Но куда там. Я имею в виду, что нам следовало бы обзавестись по меньшей мере одной на сто процентов мексиканской орбитальной космической станцией, которая послужила бы катапультой для волнующей нас молодости, и жаль, что ее нет. (Вся Мексика лопнет от смеха, услышав это.) Но из твоего и моего искусств я предпочитаю свое. Нам нужно стать экстравагантными. ОДНО ДЕЛО — ЛЮБИТЬ КРАСОТУ ИЛИ ПРЕТЕНДОВАТЬ НА ОБЛАДАНИЕ ЕЮ, А ДРУГОЕ ДЕЛО - ПОГИБНУТЬ И ОТДАТЬ ЖИЗНЬ РАДИ КРАСОТЫ, ЧТОБЫ ОБЛАДАТЬ ЕЮ КАК ПОВЕРЕННОЙ МИРА.

Что произошло бы, не опубликуй я много лет назад свои книги за границей и не покинь добровольно Мексику? Как чистопородный мексиканец с кожей цвета корицы, да еще в компании дона Хуана, я готов схватиться с кем угодно. Все это — я и не подозревал — уже никогда больше не повторится. Я не знаю, просочится ли Святой-Шаман сквозь промежутки света эшафота нашей обыденной жизни, в повседневность, где должно было бы царить Поклонение Владычице и Ее приближенному, близкому, ближнему, принадлежащему к расе с кожей цвета корицы, может быть, к высшей расе Америк, который сам, на ощупь, достиг полноты человека.

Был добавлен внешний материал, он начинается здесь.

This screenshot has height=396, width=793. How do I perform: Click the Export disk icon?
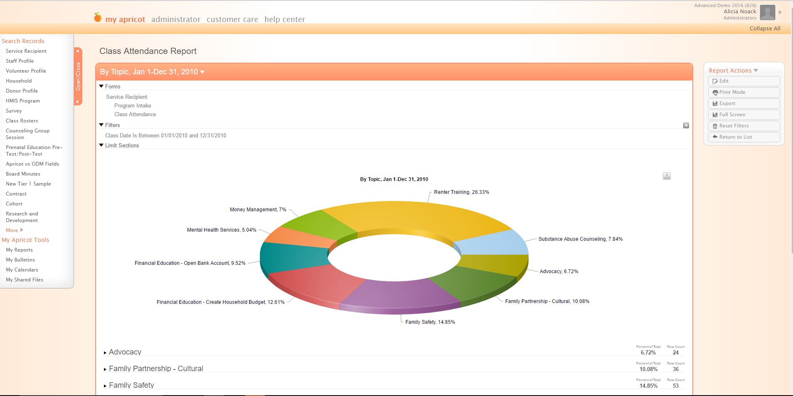pos(715,104)
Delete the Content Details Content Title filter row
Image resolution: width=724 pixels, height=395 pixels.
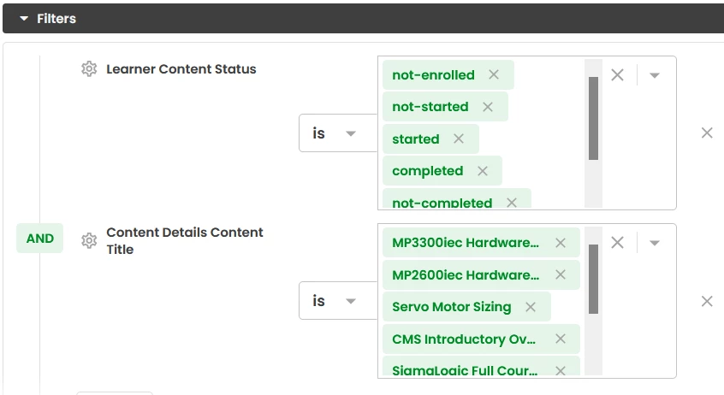click(707, 301)
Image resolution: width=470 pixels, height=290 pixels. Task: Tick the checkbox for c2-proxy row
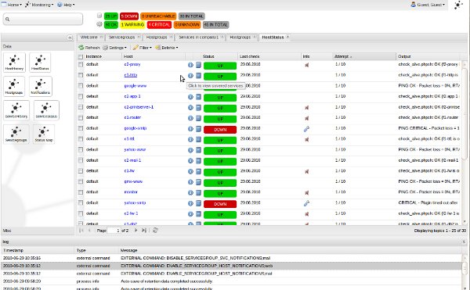point(81,65)
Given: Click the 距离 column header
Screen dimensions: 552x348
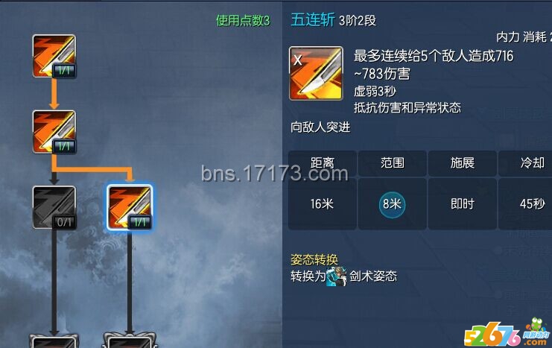Looking at the screenshot, I should pos(322,163).
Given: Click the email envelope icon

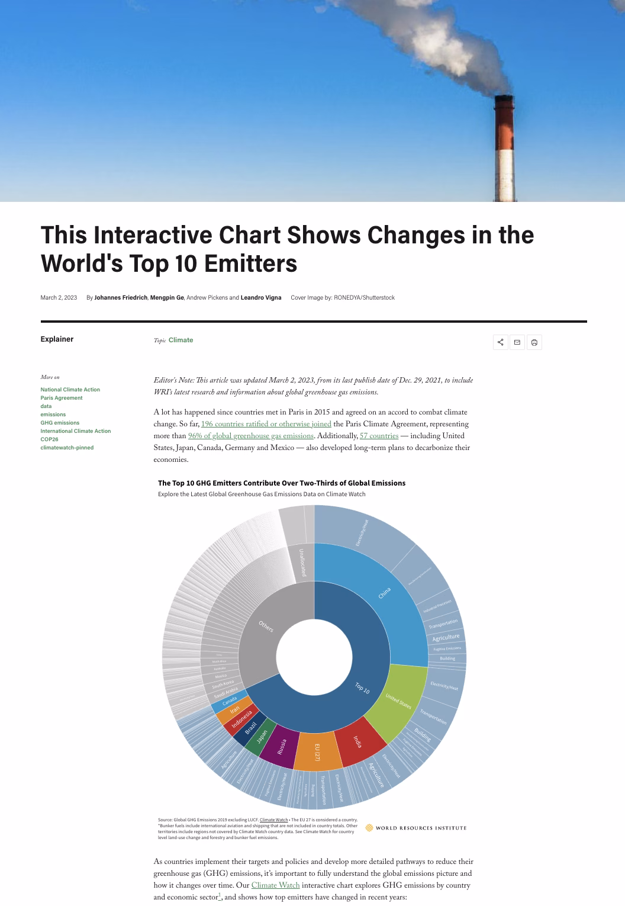Looking at the screenshot, I should [517, 342].
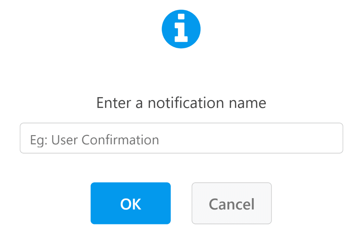Click the 'User' placeholder word in the input
Screen dimensions: 363x242
pos(64,140)
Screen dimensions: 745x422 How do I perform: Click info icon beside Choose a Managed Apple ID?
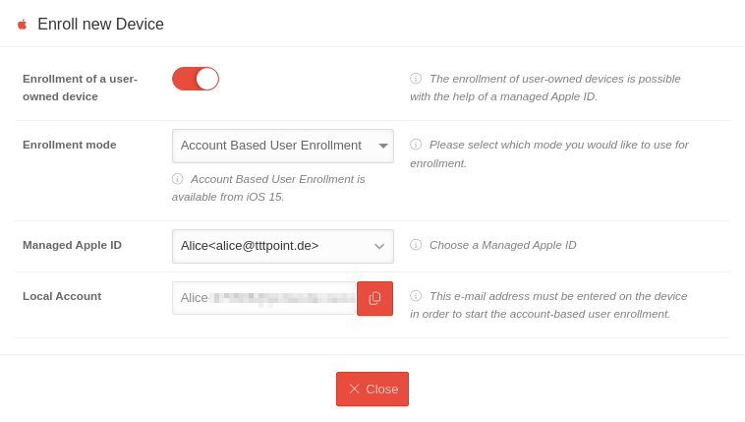pyautogui.click(x=416, y=245)
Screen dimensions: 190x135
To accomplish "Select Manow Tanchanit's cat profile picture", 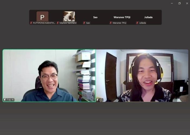I will point(69,16).
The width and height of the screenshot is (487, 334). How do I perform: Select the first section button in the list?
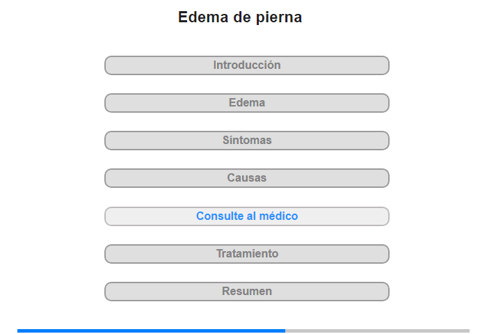pos(247,65)
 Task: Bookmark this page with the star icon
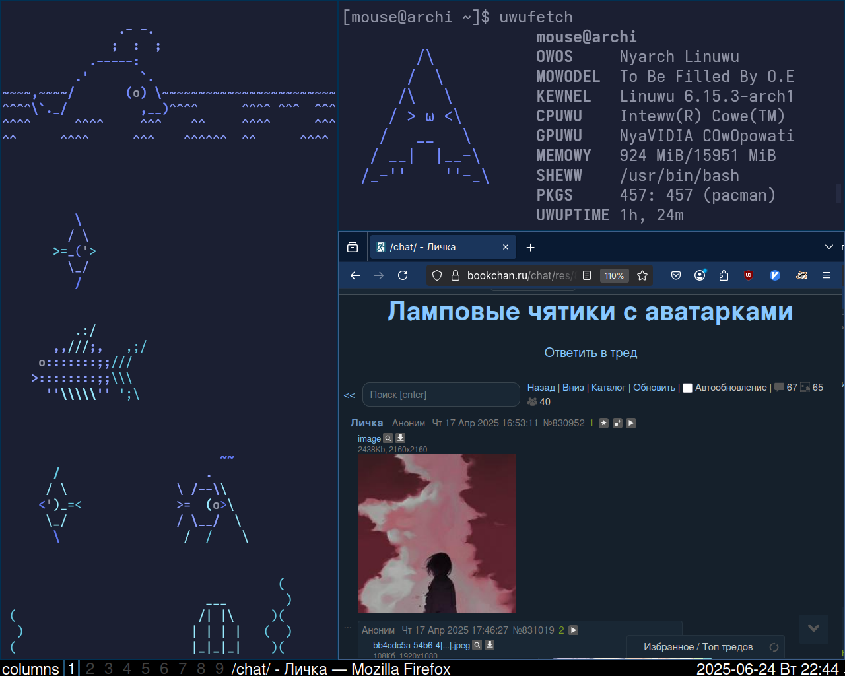tap(642, 275)
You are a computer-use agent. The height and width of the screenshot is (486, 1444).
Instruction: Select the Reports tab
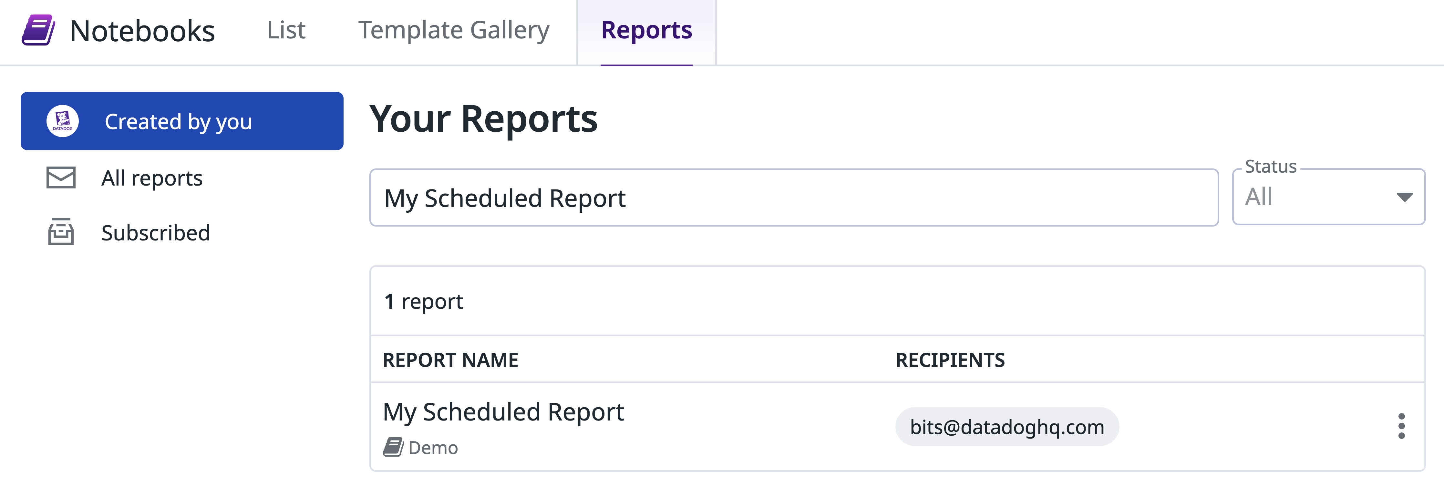coord(646,30)
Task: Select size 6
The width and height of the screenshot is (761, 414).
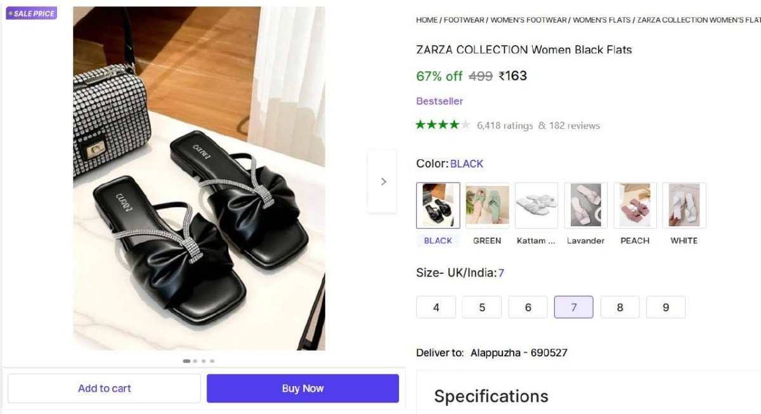Action: [528, 307]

Однако по крайней мере мы должны согласиться с тем, что один из нас — и не чужак — был там.

И он доказал это. Говоря без обиняков, ОТКРЫТИЕ ТАЙНЫ ВСЕГДА СТОИЛО НАМ ЖИЗНИ.

Он не открыл — так уж случилось — ни электрического света, ни полюсов мира, ни кибернетики, ни Юпитера… никто не сможет повторить того, что довелось пережить ему.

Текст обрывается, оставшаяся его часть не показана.